• Text to read:

# TP2 - DB Normalization and Querying

The objectives of this TP are:
1. Apply normalization 1NF -> 2NF -> 3NF
2. Perform SQL queries on the normalized database

In this TP, we will use a database **`wine.db`** (available in the course's website) containing wine information related to 'production' and 'sales'. 

> Production <---> Wine <---> Sales


---

### Working with db files in Jupyter
- Python provides an interface for SQLite through the *sqlite3* module
- The **`%%sql`** magic builds upon it (and other tools) to enable the usage of SQL commands within a Jupyter Notebook as in common SQL clients.
- Before proceeding, make sure that **`wine.db`** is in the same path as this notebook.
  - If **`wine.db`** is not in the same path, an empty **`wine.db`** file will be created, resulting in errors in later steps of the TP.
- The SQLite module in Python commits transactions automatically, this means that any change in the DB is immediately written to the file, e.g. creating/deleting tables.
  -  For this reason, it is recommended to have a backup of **`wine.db`** as it is provided in the course's website.

---

**`wine.db`** contains the following unnormalized tables:

<center> **Master1** </center>

|*Attribute*|         *Description*          |
| -------   |--------------------------------|
| NV        | Wine number                    |
| CRU       | Vineyard or group of vineyards |
| DEGRE     | Alcohol content                |
| MILL      | Vintage year                   |
| QTE       | Number of bottles harvested    |
| NP        | Producer number                |
| NOM       | Producer's last name           |
| PRENOM    | Producer's first name          |
| REGION    | Production region              |

From wikipedia:

__Cru__: Often used to indicate a specifically named and legally defined vineyard or ensemble of vineyards and the vines "which grow on [such] a reputed terroir; by extension of good quality." The term is also used to refer to the wine produced from such vines.

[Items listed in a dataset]
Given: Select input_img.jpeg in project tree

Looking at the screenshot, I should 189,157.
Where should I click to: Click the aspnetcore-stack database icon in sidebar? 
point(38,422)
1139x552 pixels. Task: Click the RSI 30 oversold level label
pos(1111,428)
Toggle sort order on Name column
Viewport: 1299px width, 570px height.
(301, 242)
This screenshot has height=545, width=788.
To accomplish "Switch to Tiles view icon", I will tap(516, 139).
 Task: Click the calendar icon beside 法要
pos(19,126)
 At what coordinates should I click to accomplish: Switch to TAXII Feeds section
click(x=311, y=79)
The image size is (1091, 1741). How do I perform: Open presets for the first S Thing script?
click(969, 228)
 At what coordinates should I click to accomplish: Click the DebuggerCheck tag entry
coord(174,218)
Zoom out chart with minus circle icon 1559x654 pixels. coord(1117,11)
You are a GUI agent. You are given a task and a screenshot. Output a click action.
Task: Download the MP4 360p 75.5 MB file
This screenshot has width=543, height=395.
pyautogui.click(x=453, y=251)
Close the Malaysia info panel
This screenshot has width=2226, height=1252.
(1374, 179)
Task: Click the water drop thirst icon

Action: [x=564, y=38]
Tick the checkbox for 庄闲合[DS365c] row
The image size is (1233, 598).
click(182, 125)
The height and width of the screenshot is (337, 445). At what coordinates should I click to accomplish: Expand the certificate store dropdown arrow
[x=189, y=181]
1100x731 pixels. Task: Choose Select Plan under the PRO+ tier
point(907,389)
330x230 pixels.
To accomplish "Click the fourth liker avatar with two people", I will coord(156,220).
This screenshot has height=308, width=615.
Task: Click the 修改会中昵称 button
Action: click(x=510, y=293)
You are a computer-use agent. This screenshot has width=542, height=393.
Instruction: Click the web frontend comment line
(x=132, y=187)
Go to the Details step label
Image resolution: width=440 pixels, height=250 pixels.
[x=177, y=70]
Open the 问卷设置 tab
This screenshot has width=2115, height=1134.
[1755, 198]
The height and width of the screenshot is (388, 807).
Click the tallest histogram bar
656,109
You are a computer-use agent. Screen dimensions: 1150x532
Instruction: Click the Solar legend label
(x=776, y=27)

• The request:
Please translate this sentence from the database normalization lab into Spanish: "Before proceeding, make sure that wine.db is in the same path as this notebook." The rows aren't needed for anything here.

• Exercise response:
Antes de continuar, asegúrese de que wine.db esté en la misma ruta que este cuaderno.